U.S. and German researchers have developed a pain-relieving compound, chemically unrelated to current opioids, that doesn't interfere with breathing—the main cause of prescription painkiller fatalities. The researchers introduced the compound, called PZM21, in a study published on Wednesday in Nature.
The drug's development, funded by the U.S. National Institutes of Health, comes at a time when the number of Americans who die each year because of overdoses (more than 47,000) has exceeded the number killed in car accidents. About 28,000 of those overdoses involved opioids, four times more than occurred in 1999, according to the Centers for Disease Control and Prevention. More than half involved prescription drugs.
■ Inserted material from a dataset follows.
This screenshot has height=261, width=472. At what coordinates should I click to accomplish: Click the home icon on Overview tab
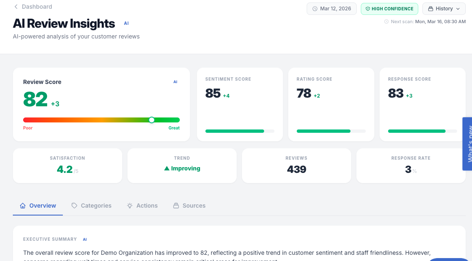(x=23, y=206)
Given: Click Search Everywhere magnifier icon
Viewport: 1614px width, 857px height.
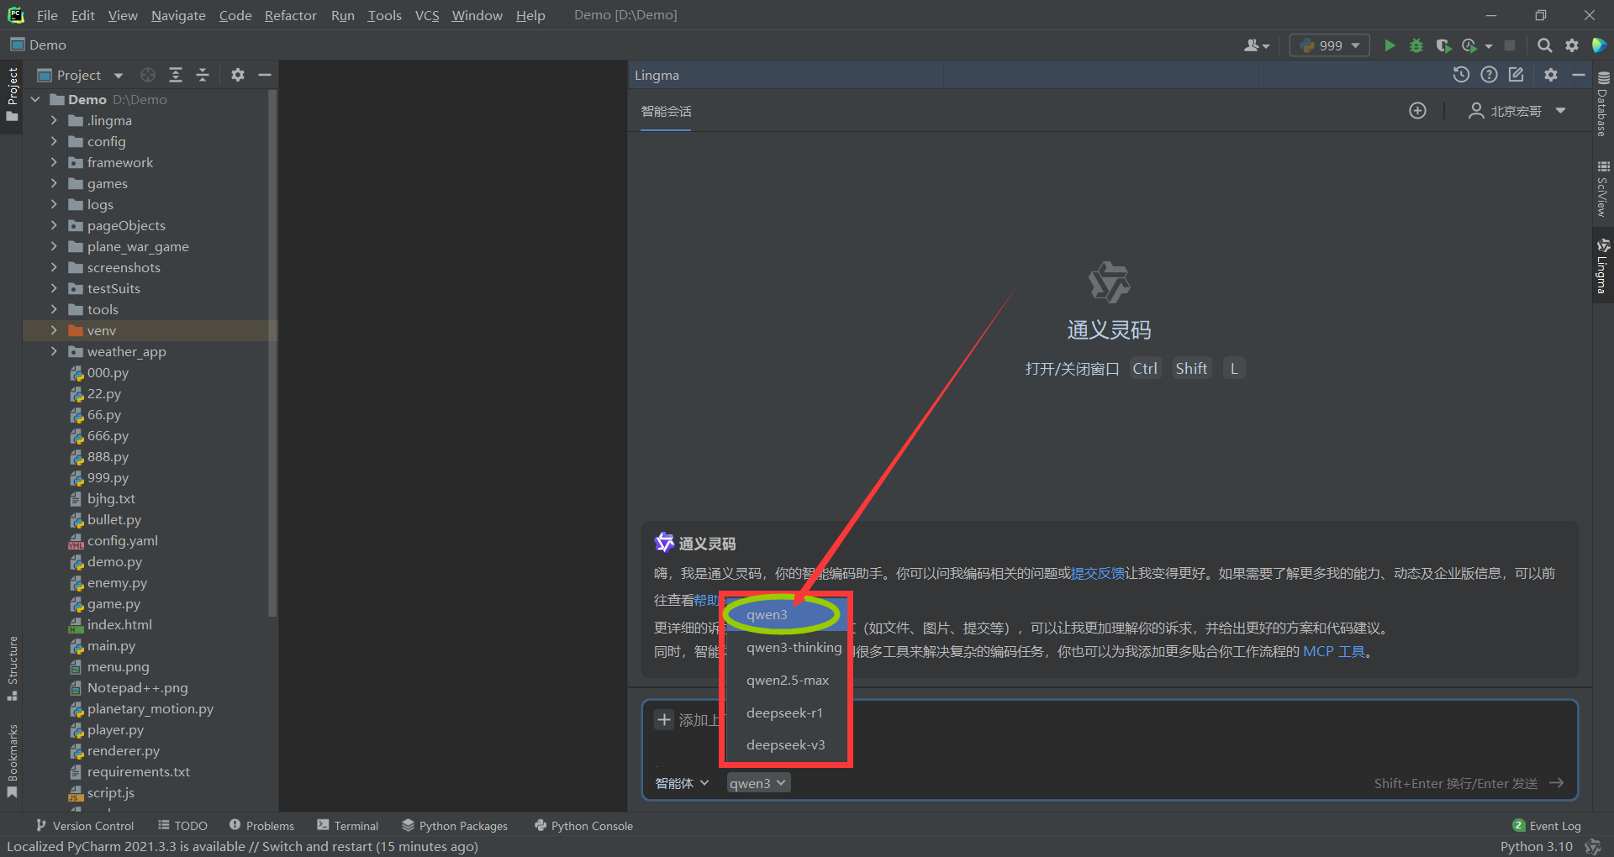Looking at the screenshot, I should pyautogui.click(x=1544, y=45).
“We’re cautiously optimistic,” said Aashish Manglik, an instructor in molecular and cellular physiology at Stanford University’s School of Medicine and one of the study’s main authors. He noted that the finding “hints at the possibility that there may be a possible way to separate analgesia from some of these side effects.” The study also involved researchers from the University of California-San Francisco, the University of North Carolina, and Friedrich-Alexander University Erlangen-Nürnberg.
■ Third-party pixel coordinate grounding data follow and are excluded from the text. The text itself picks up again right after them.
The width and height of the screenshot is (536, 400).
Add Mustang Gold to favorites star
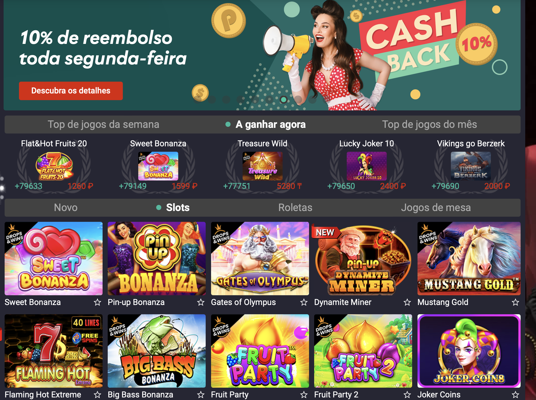coord(515,302)
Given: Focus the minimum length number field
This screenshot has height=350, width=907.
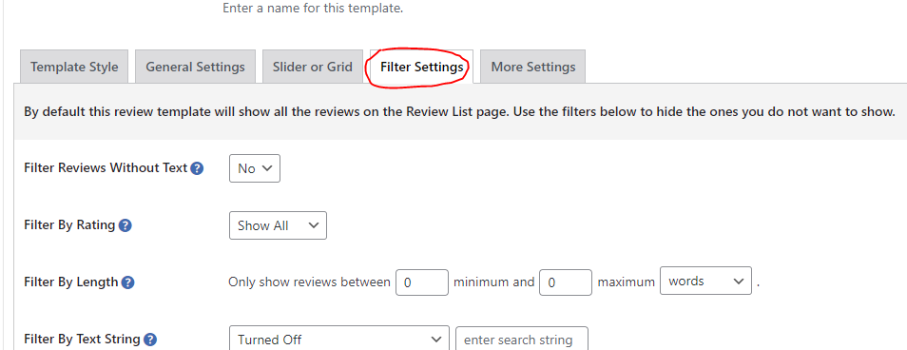Looking at the screenshot, I should point(422,282).
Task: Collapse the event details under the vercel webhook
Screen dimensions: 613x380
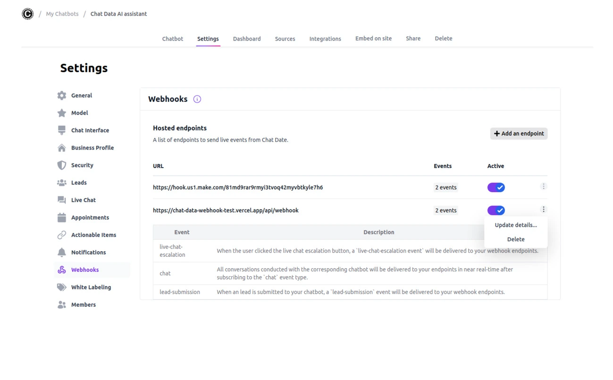Action: [226, 210]
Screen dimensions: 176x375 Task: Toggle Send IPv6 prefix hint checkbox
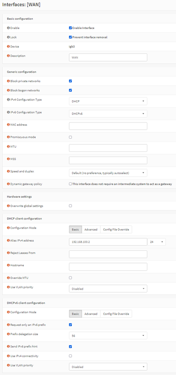point(70,346)
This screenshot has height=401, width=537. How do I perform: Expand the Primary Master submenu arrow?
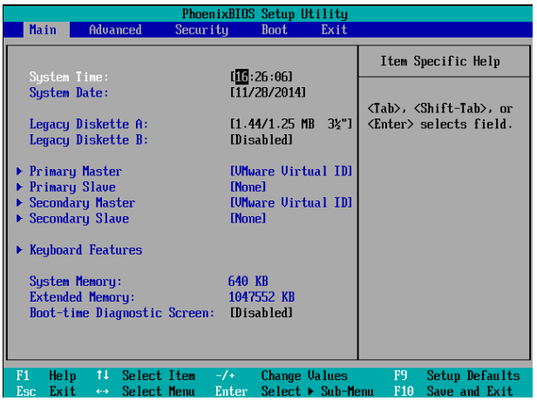tap(20, 172)
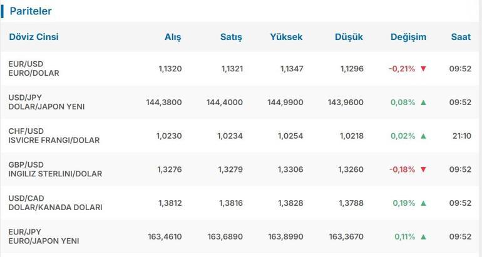Click the red down arrow for GBP/USD
The image size is (482, 257).
click(423, 169)
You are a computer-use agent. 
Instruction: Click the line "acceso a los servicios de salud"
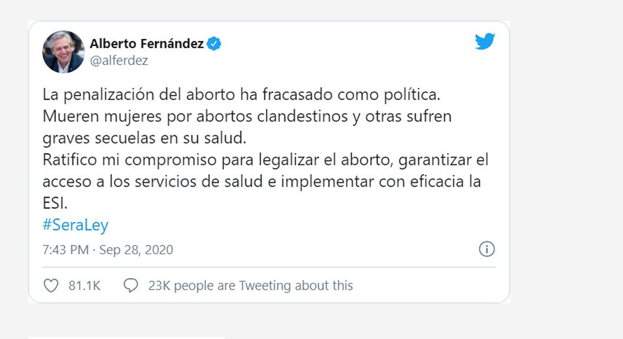point(262,181)
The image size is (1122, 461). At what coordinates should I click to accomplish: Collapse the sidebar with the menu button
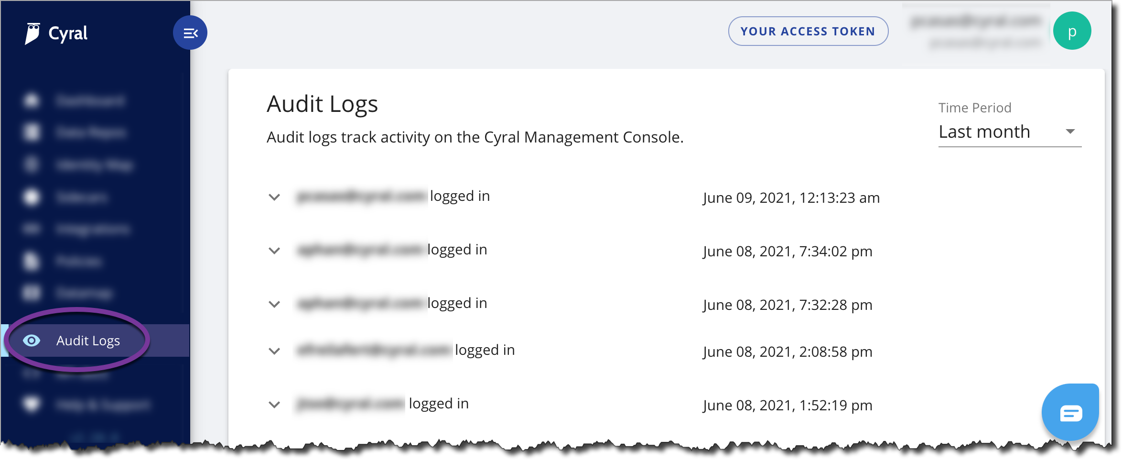190,33
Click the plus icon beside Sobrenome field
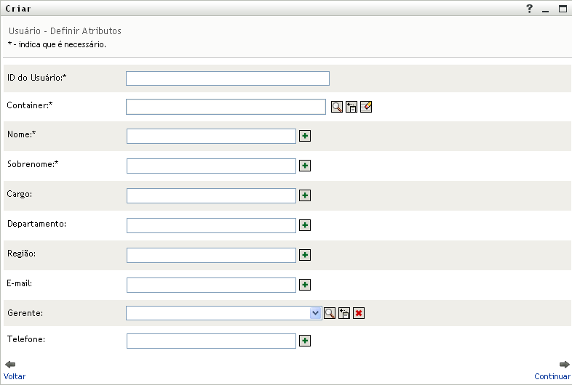 306,166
The new molecule targets the brain-mediated emotional component of pain. This allows it to kill pain just as well as morphine does, without the side effects of respiratory suppression and dopamine-driven addiction in the brain. (Regular painkillers target both the brain-mediated and reflexive response aspects of pain.) The new drug also causes less constipation and doesn't affect spinal cord reflexive responses as traditional narcotics do, according to the study.
The potential difference in addiction was shown in experiments involving mice. The specimens showed no preference for test chambers that included a solution containing PZM21, compared with chambers that didn't. In the same test, when one of the chambers had morphine, mice spent more time there. Both results distinguished the new compound from other painkillers and from Oliceridine, a comparable molecule developed by Trevena Inc. that's in clinical trials, Manglik said.
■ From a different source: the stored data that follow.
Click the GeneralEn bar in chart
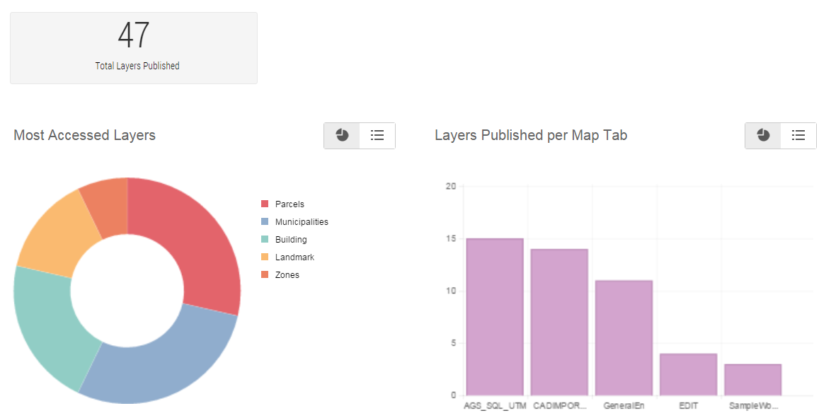 (x=624, y=338)
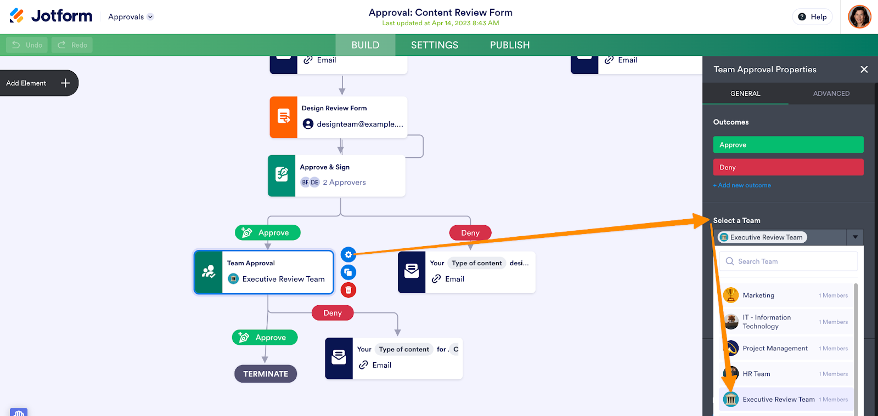Switch to the SETTINGS tab
The image size is (878, 416).
click(x=434, y=45)
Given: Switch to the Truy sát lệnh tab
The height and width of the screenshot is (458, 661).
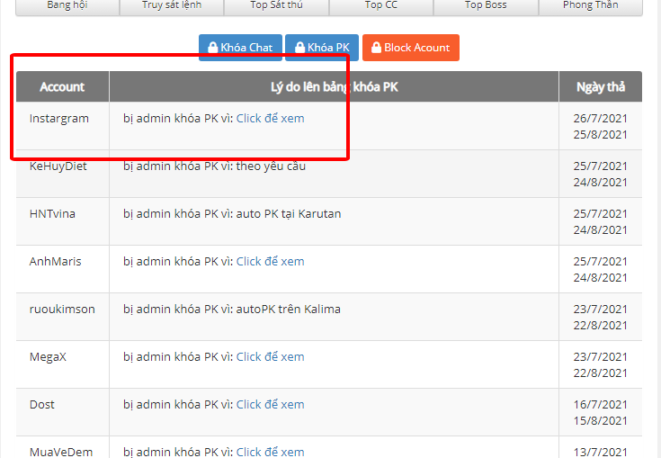Looking at the screenshot, I should [171, 5].
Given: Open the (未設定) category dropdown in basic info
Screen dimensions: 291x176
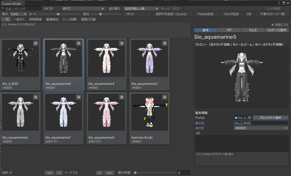Looking at the screenshot, I should coord(261,128).
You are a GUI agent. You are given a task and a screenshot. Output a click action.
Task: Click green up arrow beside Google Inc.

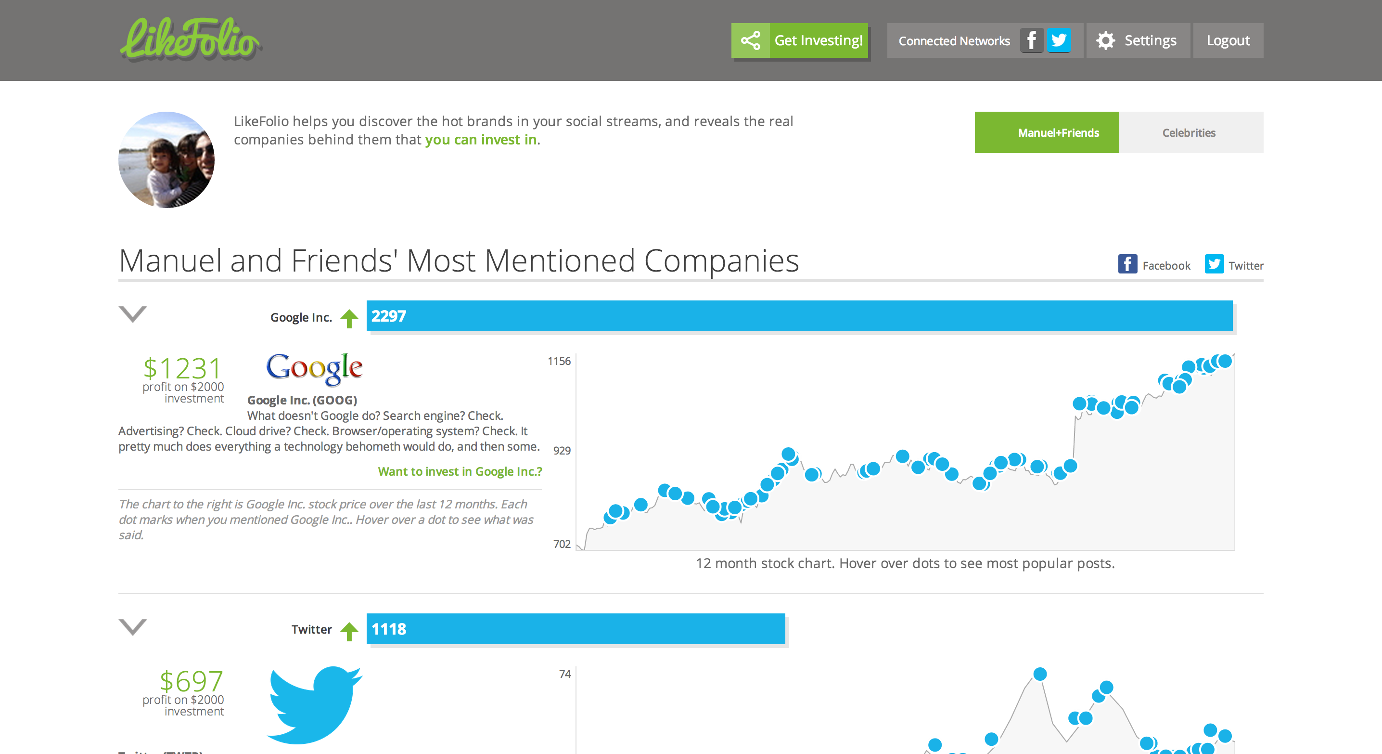pos(349,318)
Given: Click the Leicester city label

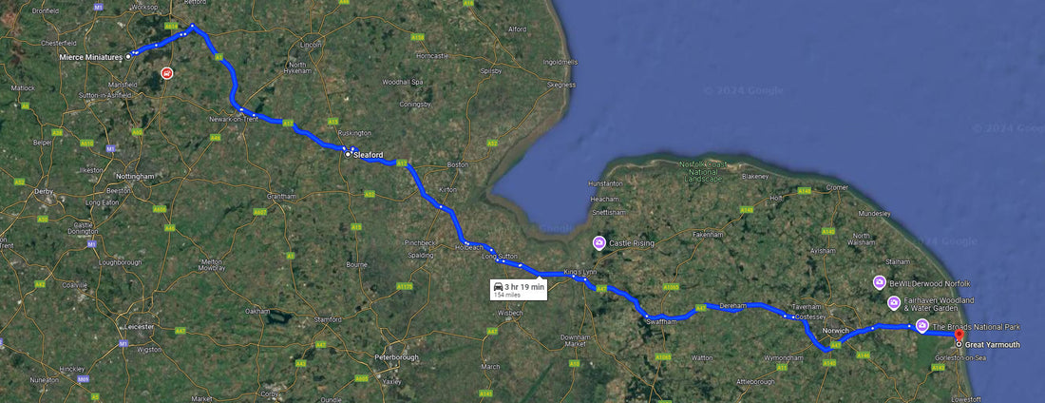Looking at the screenshot, I should tap(140, 326).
“What we’ve done is find new chemical matter, molecules that are really quite different from previously characterized opiates,” he said.
The new compound was identified using 2012 findings by Manglik and others in the lab of Brian Kobilka, a Stanford professor of molecular and cellular physiology and a Nobel Laureate. (Kobilka was a co-senior author of the new paper.) In the earlier research, scientists described the atomic structure of the mu opioid receptor, through which painkillers such as morphine act. Understanding how the receptor interacts with morphine or other drugs let the PZM21 developers replicate morphine’s benefits without setting off chemical reactions that suppress breathing.
With that information in hand, researchers were able to screen about 3 million compounds, using 4 trillion virtual simulations, to see which ones produced the right interaction with the mu opioid receptor. They came up with a short list of 23 candidates and found one that caused the right reactions after interacting with the mu opioid receptor. Then they strengthened it by a factor of 1,000.
Manglik estimates that it will take multiple years for the compound to be tested in humans, noting the importance of such trials to learn more about PZM21’s addictive properties and safety. “The real experiment for a lot of these things is going to have to happen in humans,” he said, adding that addiction is “really a human disease.”
While more testing is done to replace addictive opioids, the work on PZM21 may bear fruit in many other areas of medicine. The researchers studied a large family of receptors that communicate messages to cells, not just the mu opioid receptor, so a similar approach could yield new types of drugs for other conditions.
“It’s a good example of how the type of work that we do has the potential for impact in pretty large areas of medicine,” Manglik said.